When it comes to snow blowers, there are really just two main types – single-stage and two-stage. The single-stage are referred to as snow throwers. They have twisted rubber paddles that can clean up a light to medium snowfall in short order.
Two-stage snow blowers are much heavier and more powerful. They are the go-to workhorses in deep and heavy snows, such as your driveway apron after the plow has gone by. They also can be beasts to maneuver. They offer many options including multiple drive gears, a cab, heated handle grips and electric start. I once owned a snow blower with a cab. A neighbor said I looked like a walking telephone booth.

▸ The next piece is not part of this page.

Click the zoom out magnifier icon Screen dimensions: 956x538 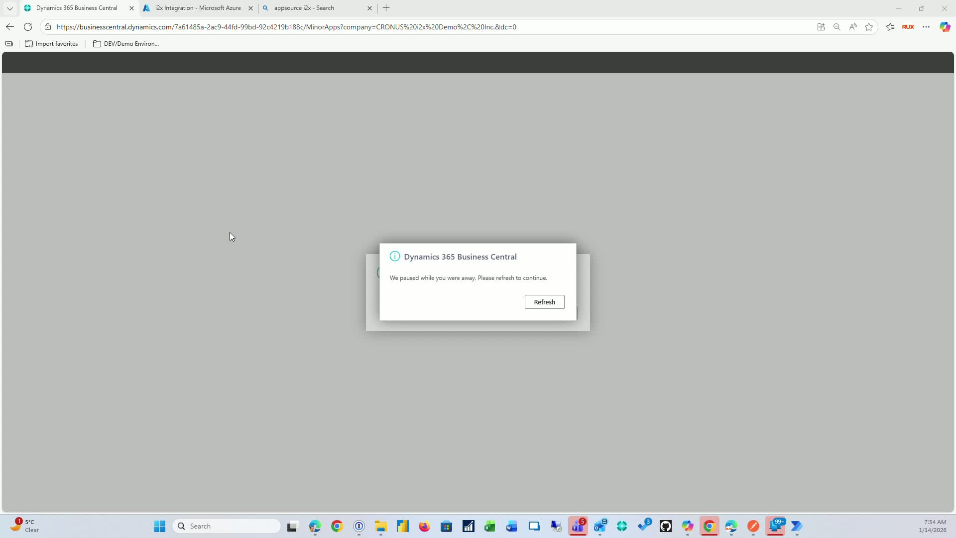[837, 27]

The art of shoveling and snow blowing comes with experience and planning. A wide driveway should be shoveled down the middle first, then cleared of snow side to side. A snow blower might be able blow it all one way. Remember, shoveling is not like mowing grass. You can’t shovel in nice symmetric squares, although someone from San Diego might need convincing. The thing to avoid is shoveling or blowing snow on top of other snow you need to clear or you will be doubling your work.
My previous house had a 100-foot driveway, turn-around area, deck, lots of steps and long sidewalks. It took two hours no matter what the snow depth. When I left there, I had four shovels, a two-stage snow blower, two different size snow throwers and an ice chipper. I used them all. I’m hoping to shrink that at my new place.
This season Mother Nature has provided us with only practice snowfalls. But we know the big one is due any time now. Maybe Super Bowl weekend. Keep practicing.